Keywords: respondent tracking, incentives, response rates, nonresponse bias

This paper contributes to research on locating study participants after a very lengthy period of non-contact (e.g., Clarrige, Sheehy, & Hauser 1976; Hampson et al 2001; Hauser 2005; Kimmel & Miller 2008; Ortiz & Ballon-Godinez 2007). We will analyze data from the 2011 Project Talent Pilot Test, conducted by the American Institutes for Research (AIR) and the University of Michigan, to evaluate the success of tracking activities to locate participants in a longitudinal study who were last contacted more than 30 years ago. Locating study participants is crucial to the success of a 50-year Project Talent follow-up study.

Project Talent is a large, nationally representative longitudinal study of men and women who were in high school in 1960. AIR collected extensive information in four half-days of testing on the characteristics, personality, and cognitive abilities of approximately 440,000 high school students.
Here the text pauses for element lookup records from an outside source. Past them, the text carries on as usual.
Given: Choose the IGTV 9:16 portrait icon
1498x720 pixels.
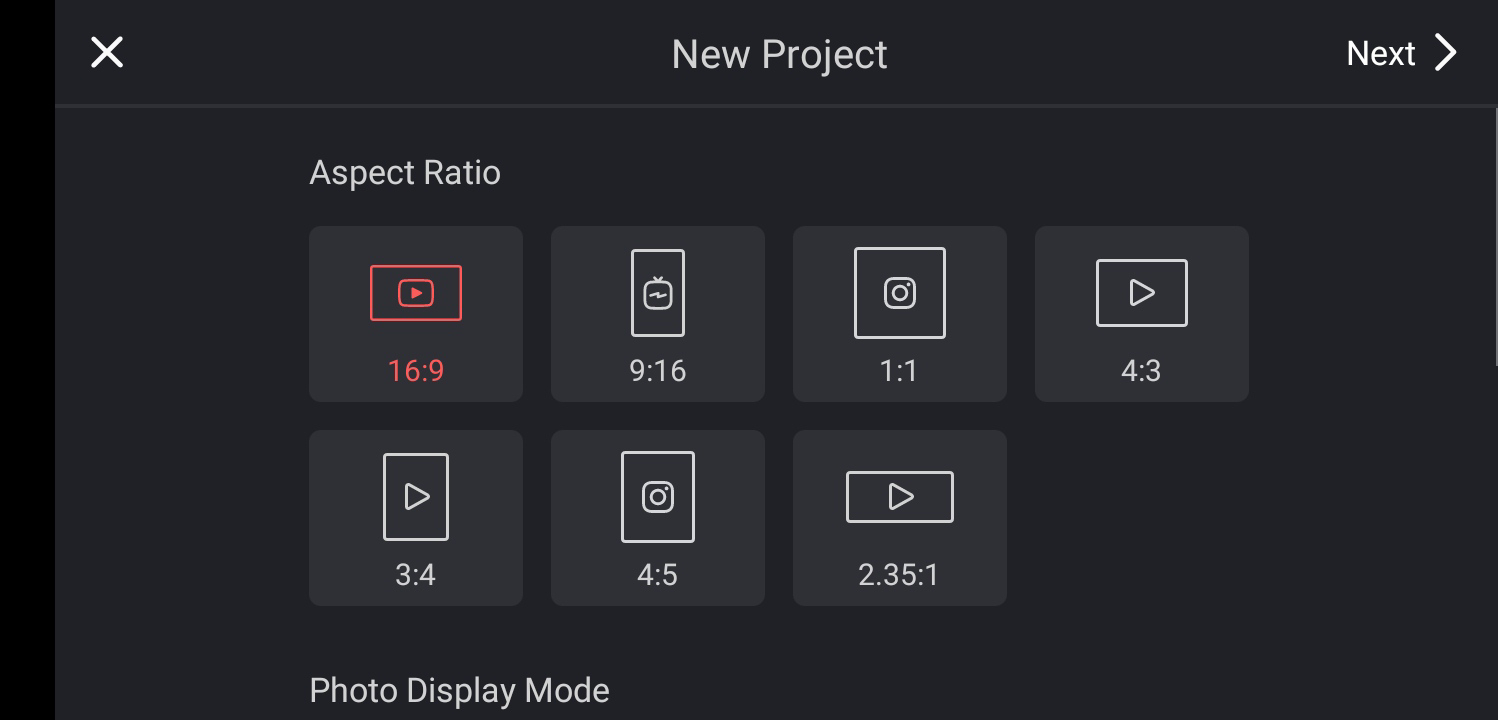Looking at the screenshot, I should [658, 293].
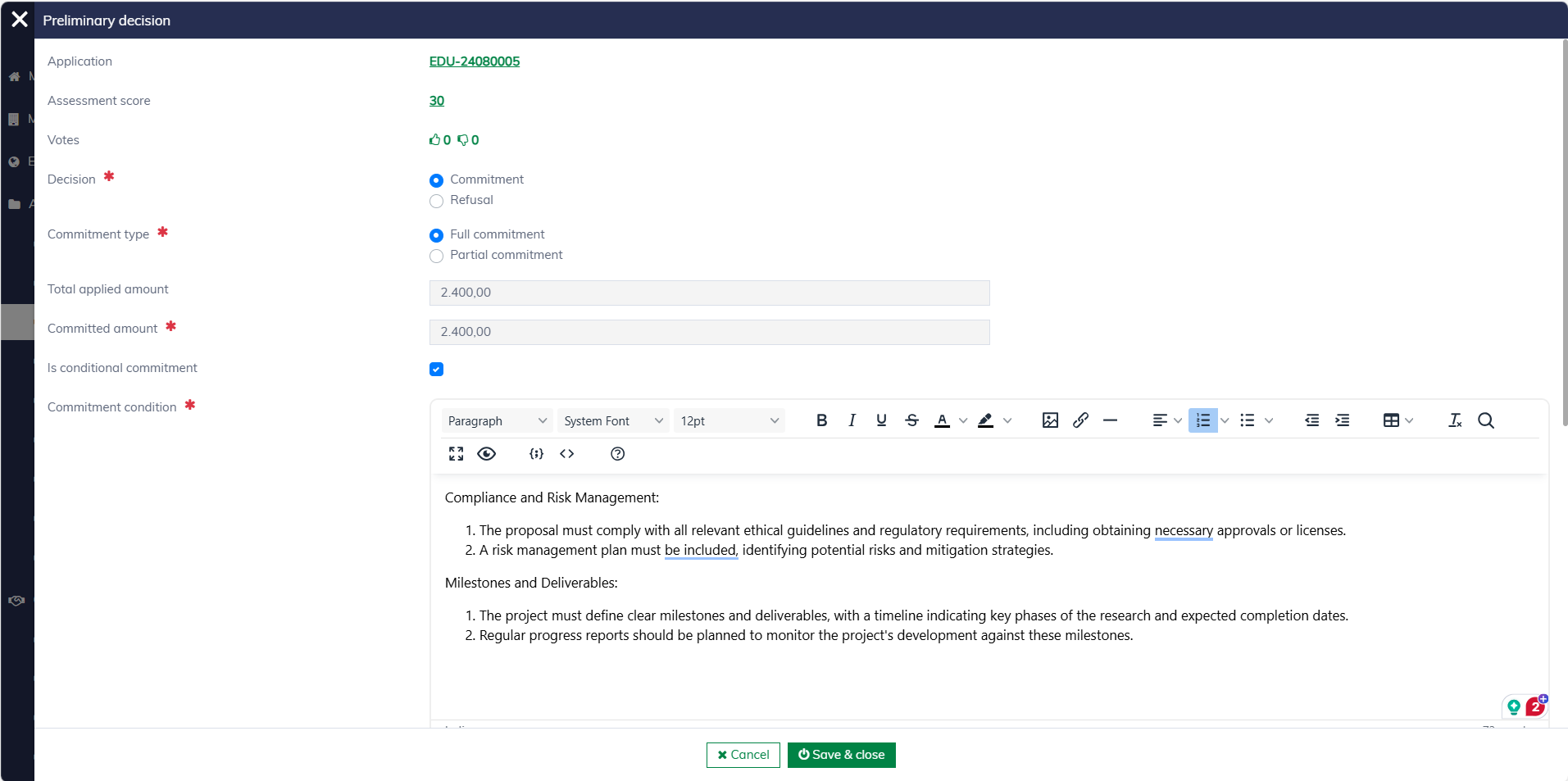Insert a link via the chain icon
This screenshot has height=781, width=1568.
tap(1080, 420)
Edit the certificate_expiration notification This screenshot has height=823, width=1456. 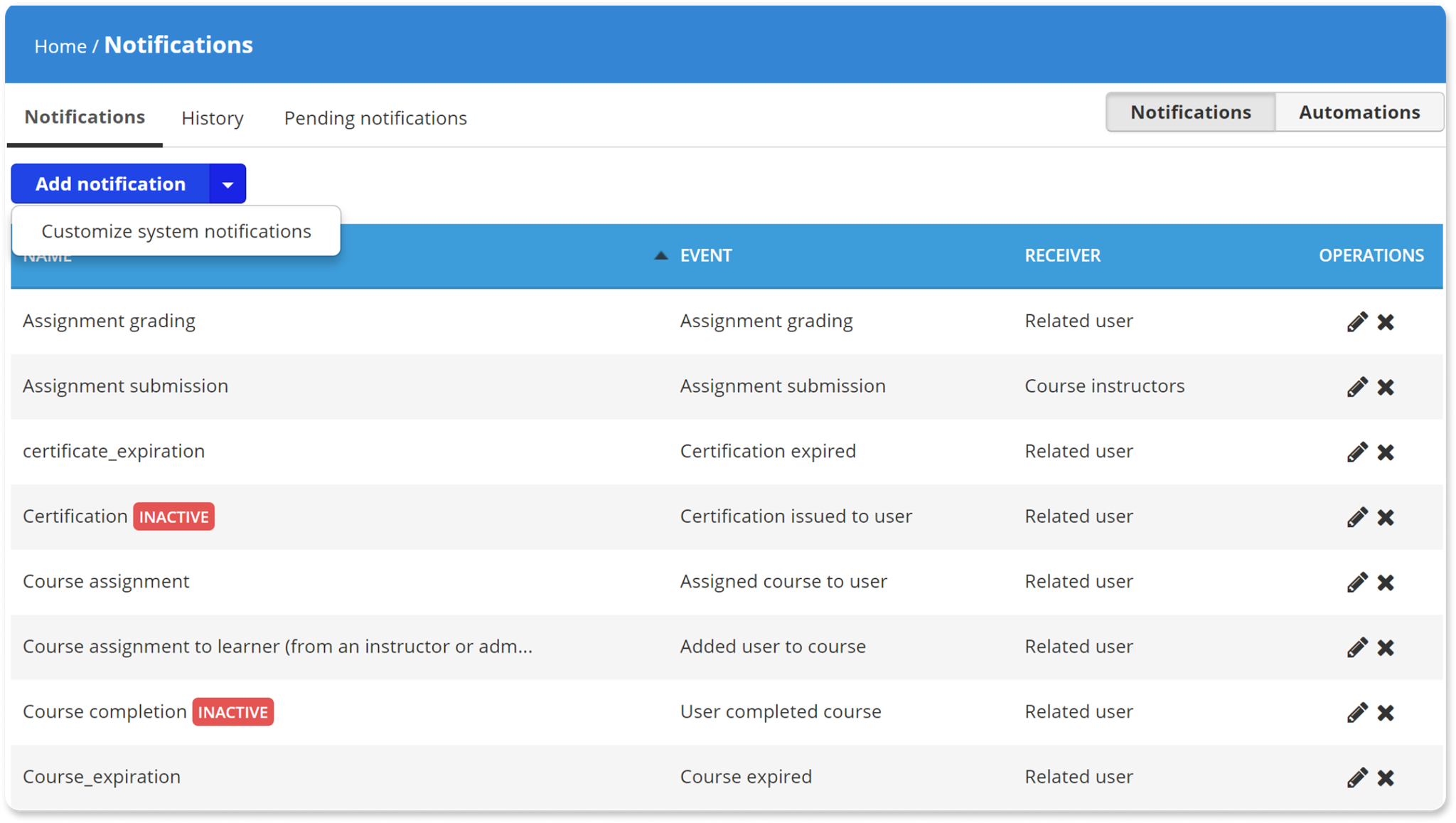tap(1356, 451)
Follow-up surveys were conducted 1, 5, and 11 years after high school graduation. Participants were sent an annual newsletter that included a request for contact information updates; however, 1978 was the last year of contact. In 2009, AIR began employing multiple methods to locate individuals, including batch tracking and outreach activities (e.g., attending high school reunions, newsletters, press releases, Project Talent Web site, offering 1960 “scores”).

A Pilot Test of approximately 4,000 Project Talent participants will be fielded in September 2011. We will examine the results to assess the accuracy of the address information, and success of reengaging participants in a study where their last contact was up to 50 years prior. We will evaluate and contrast the effectiveness of the different locating techniques and incentives, with particular attention to the representativeness of the resulting sample. The results will be used to evaluate the feasibility of conducting follow-up studies with the larger Project Talent sample.